ProMetic's PBI-4050 IPF phase II trial shows positive results
ProMetic Life Sciences has announced positive interim results from its open label phase II clinical trial in patients suffering from idiopathic pulmonary fibrosis (IPF). In addition to demonstrating that PBI-4050 is safe and well-tolerated in patients suffering from IPF, the objective of this study was to provide early evidence of clinical benefits of PBI-4050 treatment whether used alone or in addition to either nintedanib or pirfenidone. Forty patients are enrolled in the study in 6 sites across Canada. At this time, the corporation is reporting on the first 30 patients that have completed their 12 weeks of treatment.
"We are very pleased with the results to date from this study as they provide us with very important data points relating to efficacy and safety," said Dr. John Moran, chief medical officer of ProMetic. "There is early evidence of efficacy in the patients treated with PBI-4050 alone and in those treated with PBI-4050 in combination with one of the commercially available drugs. This compares favorably to that of the pirfenidone or nintedanib treatment reported in the ASCEND trial and in the two INPULSIS trials, respectively. Further good news is the fact that PBI-4050 is very well tolerated by IPF patients whether used alone or in combination with either nintedanib or pirfenidone.”

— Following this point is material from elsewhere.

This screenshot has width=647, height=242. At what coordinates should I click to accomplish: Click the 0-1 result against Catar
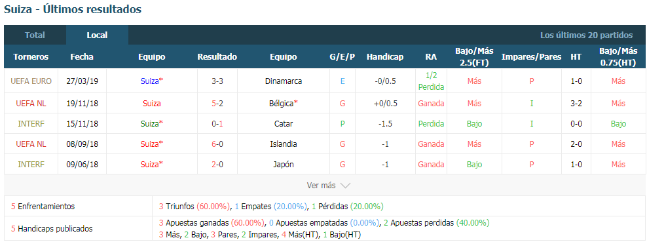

The comparisons made hereunder between the results in this ProMetic study and the results of three other larger phase III studies undertaken by third parties (i.e. .ASCEND, INPULSIS-1 and INPULSIS-2) are only done to provide some guidance in terms of the potential clinical benefits of PBI-4050 for IPF patients. In the ASCEND and the two INPULSIS studies, IPF patients being treated with pirfenidone or nintedanib saw their Forced Vital Capacity (FVC) decline by approximately -25 ml to -30 ml after 13 weeks of treatment, whilst the FVC of those on placebo declined by -75 ml to -100 ml during the same period.
IPF patients in ProMetic's ongoing clinical trial receiving PBI-4050 alone or PBI-4050 with one of the commercially available drugs for 12 weeks have actually seen a slight improvement in their FVC (~ +10 ml).

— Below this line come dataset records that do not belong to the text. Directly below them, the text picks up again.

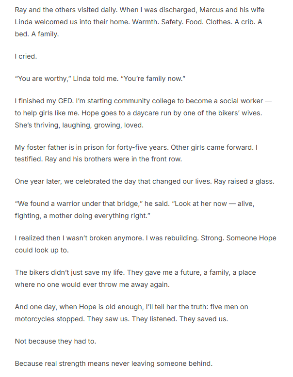Click the final line about real strength
293x377 pixels.
114,363
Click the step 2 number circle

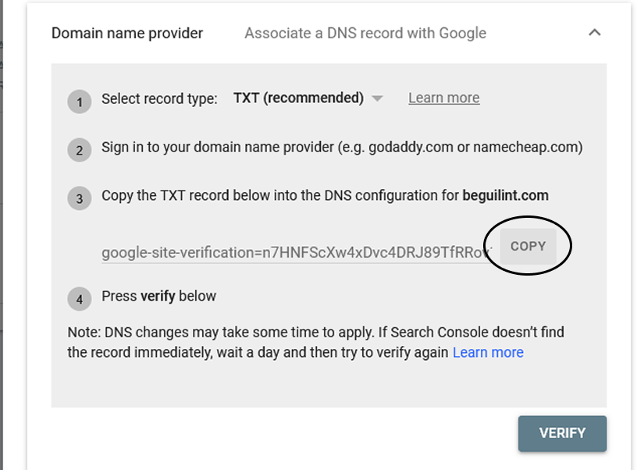(x=79, y=151)
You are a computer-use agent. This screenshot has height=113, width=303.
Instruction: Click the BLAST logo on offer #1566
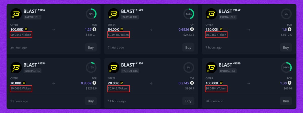coord(16,14)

Moreover, to date, none of the patients receiving PBI-4050 experienced a decline of ≥10% in FVC or death during the 12 weeks of treatment. In the phase III clinical trial ASCEND the authors reported that 7.5% of patients had a ≥10% decline in FVC or death after 13 weeks of treatment (5% on placebo and 2.5% on pirfenidone treatment).
"As mentioned above, we use the information generated in these three large trials to help us benchmark PBI-4050's performance whether used alone or in combination with the commercial agents," said Dr. Joe Parker, senior director, Clinical Development at ProMetic. "IPF is a terrible condition where patients' lung function keeps declining even when treated by pirfenidone or nintedanib. Our preliminary results are quite encouraging and will help us define the next steps for our promising lead drug candidate PBI-4050," concluded Dr. Parker.